Há tentativa gritante de comprimir a assinatura cinematográfica característica de Zack Snyder (Batman vs Superman, Watchmen) no formato televisivo e isso é às vezes positivo, às vezes negativo na construção dos episódios. A série é soturna, melancólica e violenta como se espera de algo da DC no cinema, mas acaba não entregando o potencial pretendido por conta das limitações esperadas de algo da DC na televisão. Diferente das produções com os heróis da editora na CW, Titãs não intercala as cenas pesadas com momentos mais leves, preferindo manter o espectador tenso com o clima sombrio o tempo todo, mas muitas vezes falta naturalidade e fica difícil ser convencido por essa atmosfera.

A série, infelizmente, deu sinais bem evidentes de que falhará na missão de agradar o público na caracterização de seus personagens: especialmente cabelos e uniformes soam como adereços e fantasias na maior parte do tempo. Estelar, principal alvo de críticas - muitas delas baseadas em racismo, diga-se de passagem - não é nem de longe o principal problema neste aspecto. Só Robin - e, com boa fé, Rapina - sai ileso às críticas nessa esfera: os efeitos sombrios aplicados em Ravena oscilam bastante entre aceitável e ruim, o pouco visto de Mutano não foi exatamente bom e tudo em Columba grita artificialidade, desde o cabelo até o uniforme, que deveria ter escamas ameaçadoramente cortantes e parece feito de borracha.

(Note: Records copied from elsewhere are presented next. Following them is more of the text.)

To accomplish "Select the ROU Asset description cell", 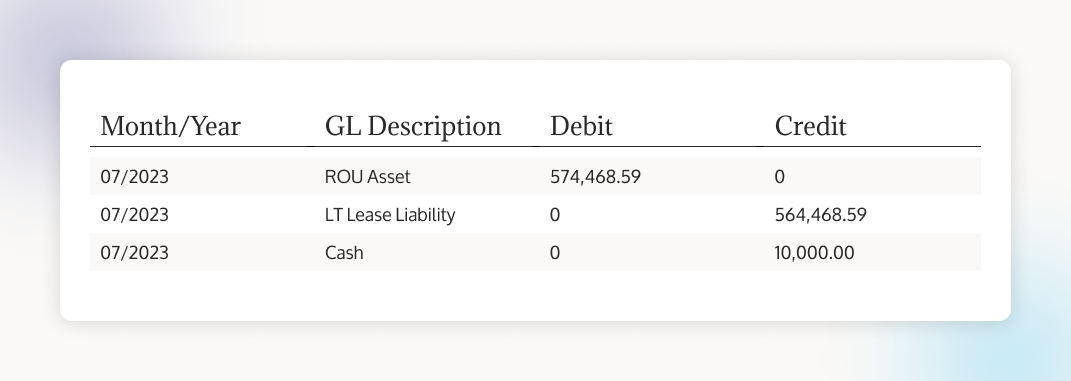I will [367, 177].
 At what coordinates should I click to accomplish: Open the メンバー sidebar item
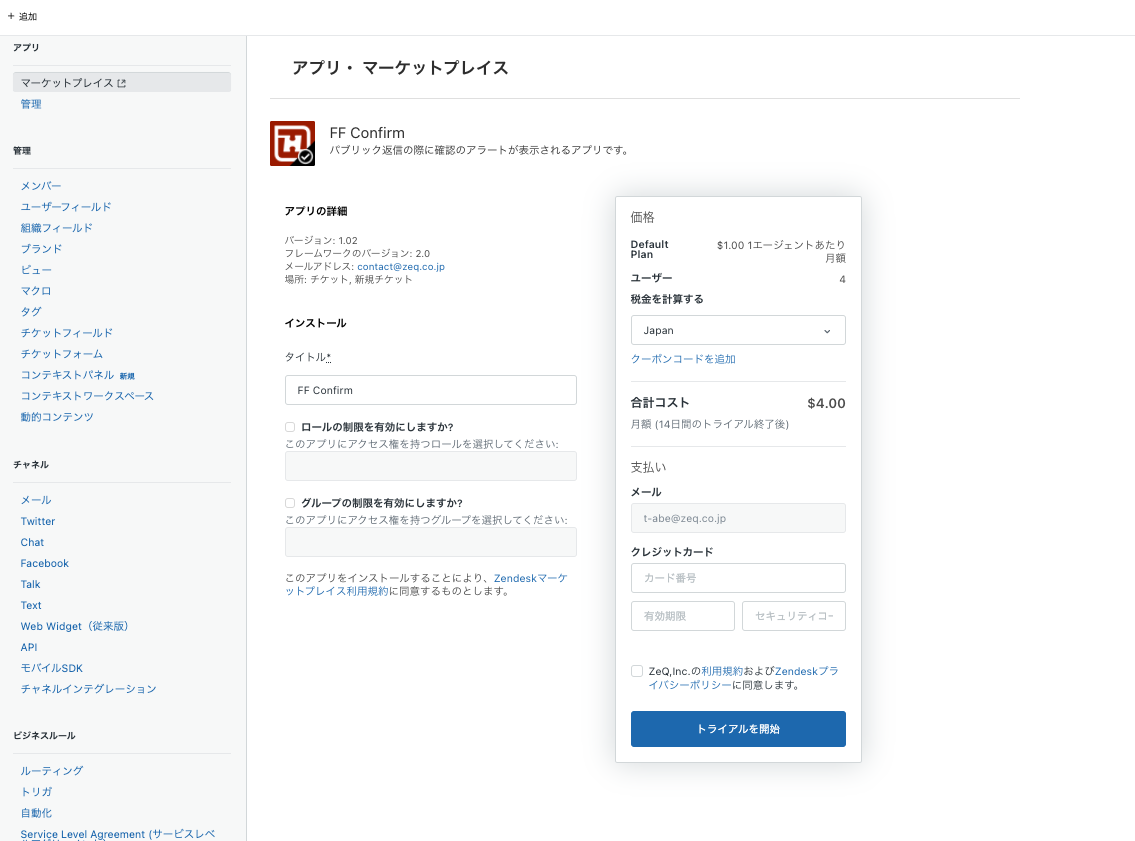point(41,186)
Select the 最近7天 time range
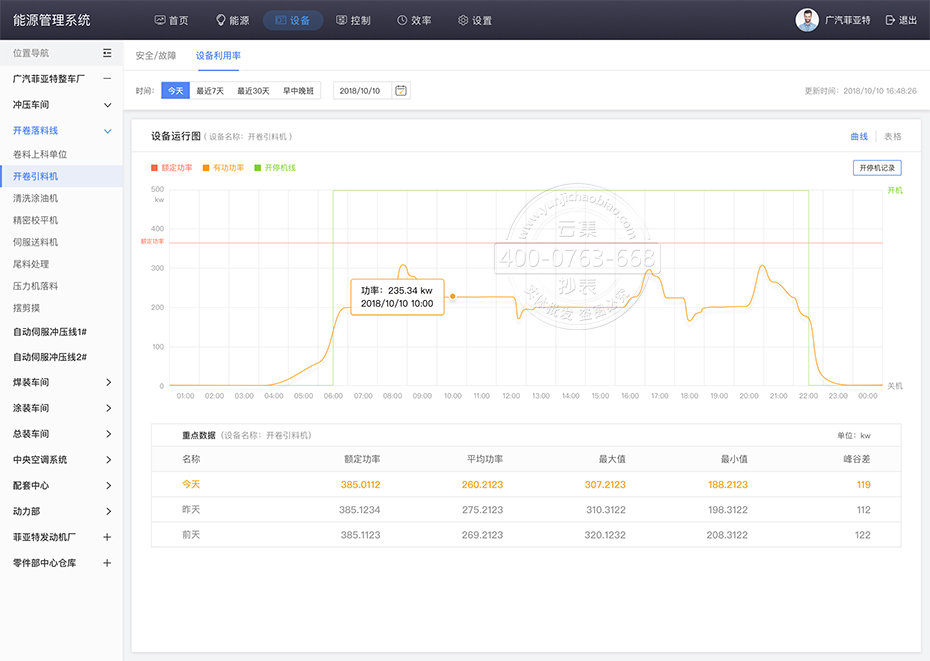Screen dimensions: 930x661 pos(210,91)
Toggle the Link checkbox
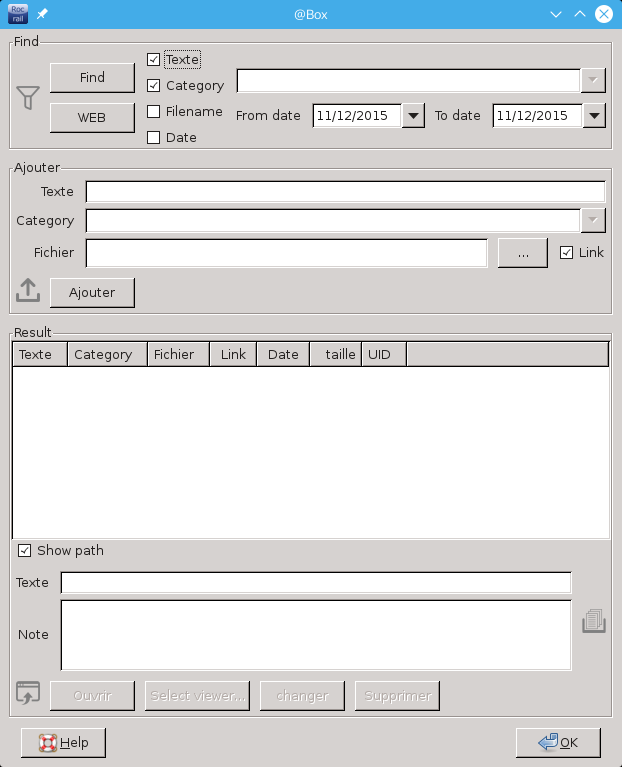This screenshot has width=622, height=767. [567, 253]
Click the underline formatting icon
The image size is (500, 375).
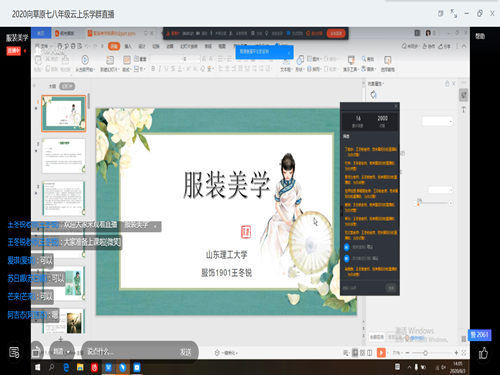(166, 69)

Para quem esperava sangue, Titãs não decepciona: beirando muitas vezes o gore, há violência sem meias palavras: há vilões incinerados, há genitais esfaqueados e rostos de bandidos dilacerados em cacos de vidro - entre outras coisas. Ou seja, basicamente a série entrega o que prometeu até então. Ainda que não sejam perfeitos em sua execução, os dois primeiros episódios de Titãs plantam a pulga atrás da orelha do público sobre como os heróis irão se reunir e em que tipo de confusão Rachel caiu de paraquedas. Brenton Thwaites segura a onda como protagonista e entrega um Robin capaz de agradar os fãs - ainda é cedo para tirar conclusões sobre Ravena, Estela e Mutano. O próximo episódio de Titãs vai ao ar nos Estados Unidos em 26 de outubro. No Brasil, a atração será exibida pela Netflix, que ainda não divulgou a data de lançamento.